In his recital of the adventures of Martin Chuzzlewit, Charles Dickens gives us a picture of the nurse of his day in the person of Sairey Gamp:
"She was a fat old woman, this Mrs. Gamp, with a husky voice and a moist eye, which she had a remarkable power of turning up, and only showing the white of it. Having very little neck, it cost her some trouble to look over herself, if one may say so, at those to whom she talked.
"She wore a very rusty black gown, rather the worse for snuff, and a shawl and bonnet to correspond. In these dilapidated articles of dress she had, on principle, arrayed herself, time out of mind, on such occasions as the present; for this at once expressed a decent amount of veneration for the deceased, and invited the next of kin to present her with a fresher suit of weeds; an appeal so frequently successful, that the very fetch and ghost of Mrs. Gamp, bonnet and all, might be seen hanging up, any hour in the day, in at least a dozen of the second hand clothes shops of about Holborn.
"The face of Mrs. Gamp—the nose in particular—was somewhat red and swollen, and it was difficult to enjoy her society, without becoming conscious of a smell of spirits. Like most persons who have attained to great eminence in their profession, she took to hers very kindly, so that, setting aside her natural predilections as a woman, she went to a lying-in or laying-out with equal zest and relish."

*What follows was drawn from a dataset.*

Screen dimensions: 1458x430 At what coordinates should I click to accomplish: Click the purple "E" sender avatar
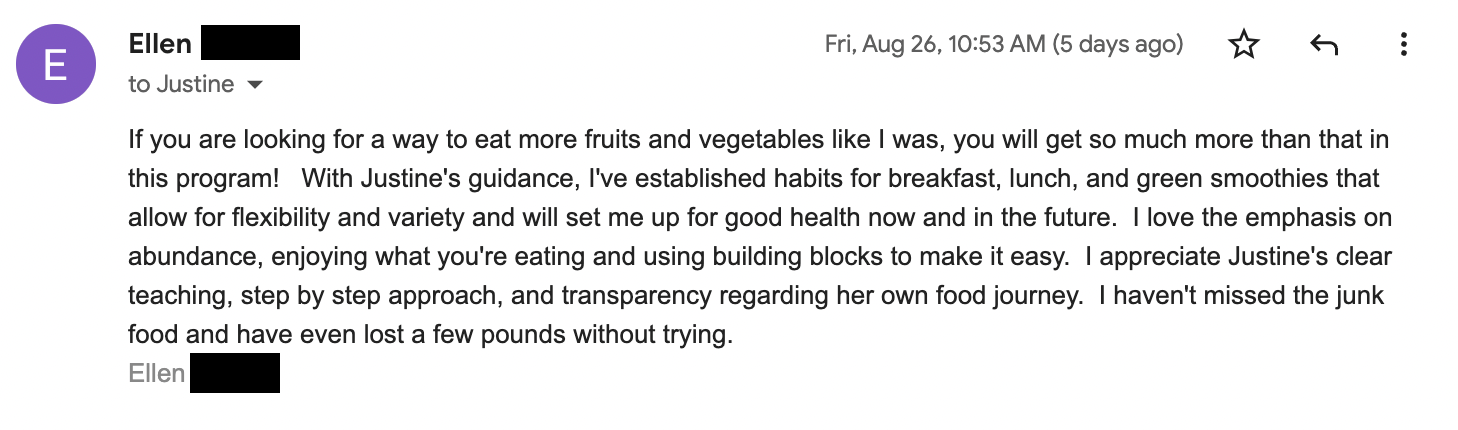coord(56,64)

That is a great scene in Middlemarch where the dying miser, Peter Featherstone, makes a vain effort to destroy one of two wills which he had drafted—the one which was unjust to those he left behind him. He asks the woman attending him to take his key and open the strong box and burn one of the wills. Deaf alike to coaxings and to threats, she refuses to touch his key or his money. The morning light comes through the window and finds the old man dead on the pillows, his bony hand clutching the key. At the last he wished to write a new will and destroy the old, but death intervened and made that forever impossible. In the court the unjust will was filed for probate.